___ Supplied information ___

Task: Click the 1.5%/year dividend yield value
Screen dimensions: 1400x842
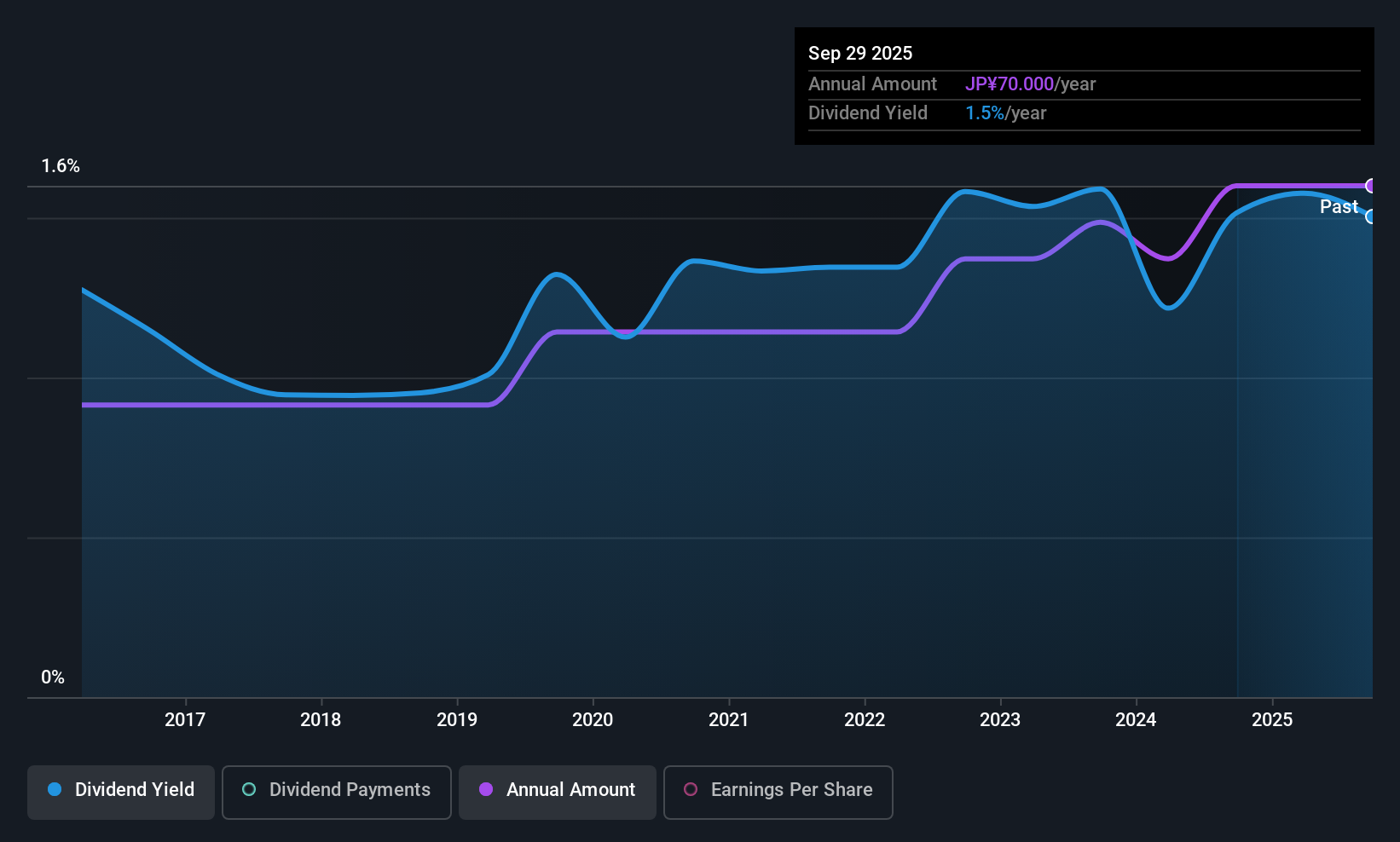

___
___ Supplied information ___

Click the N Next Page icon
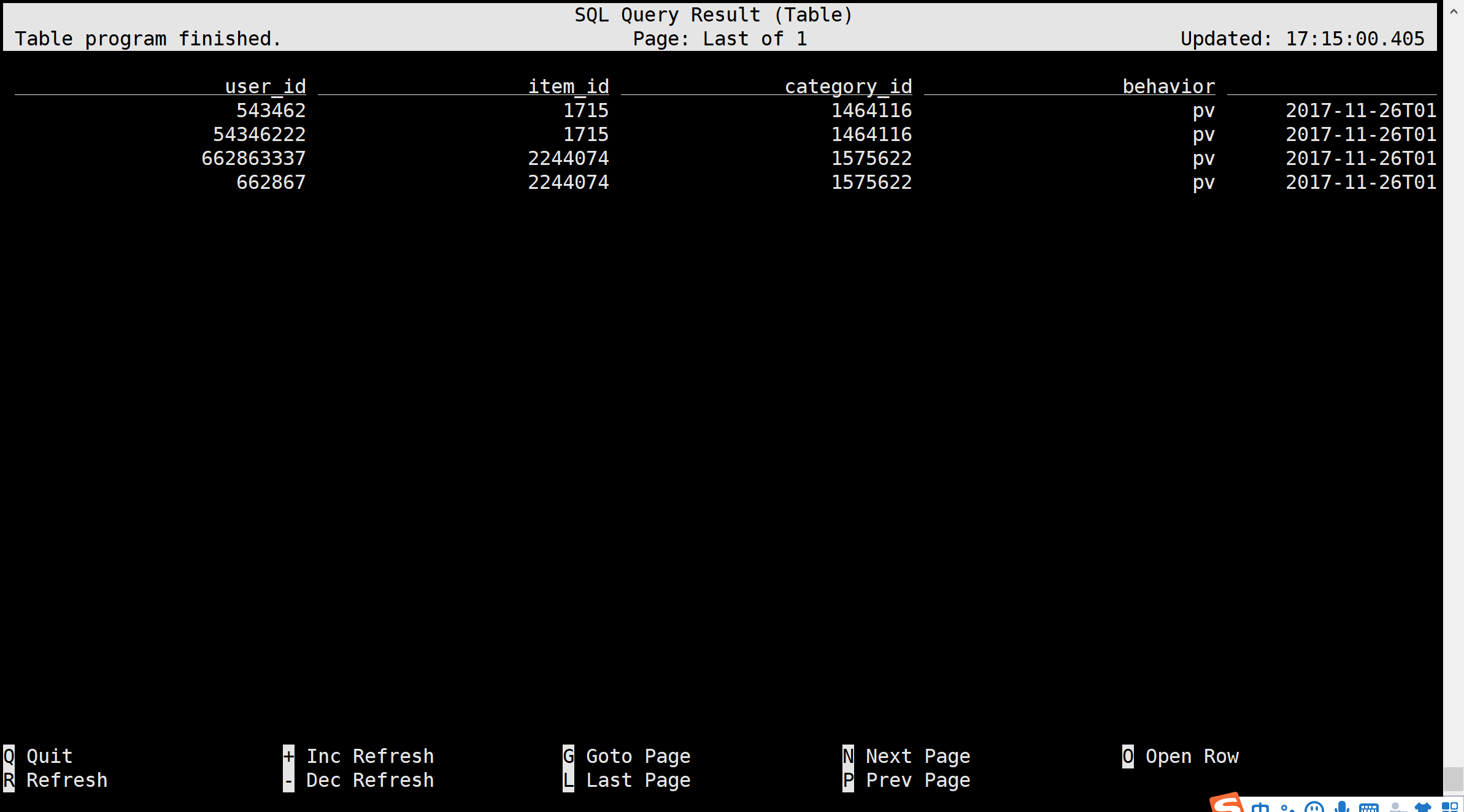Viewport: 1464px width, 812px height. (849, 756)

___
___ Supplied information ___

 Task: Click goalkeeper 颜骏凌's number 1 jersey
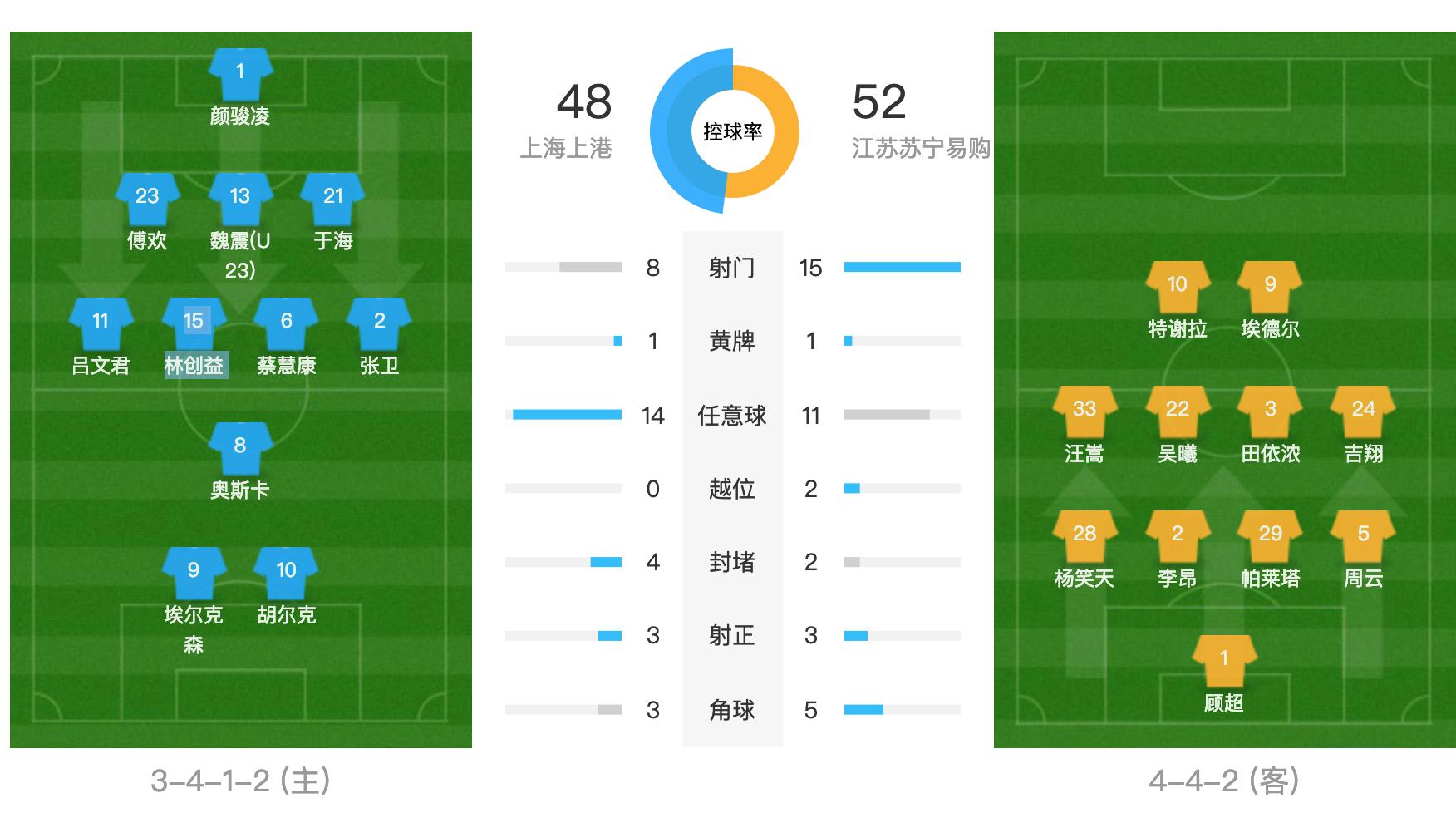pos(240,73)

___

» **What to work on**
Restate word for word the lines in the material above from the one with "Task: Click the" to the one with "Screen dimensions: 1400x842"; both of those lines count, and nothing else does.

» **Answer to this exercise**
Task: Click the 1.5%/year dividend yield value
Screen dimensions: 1400x842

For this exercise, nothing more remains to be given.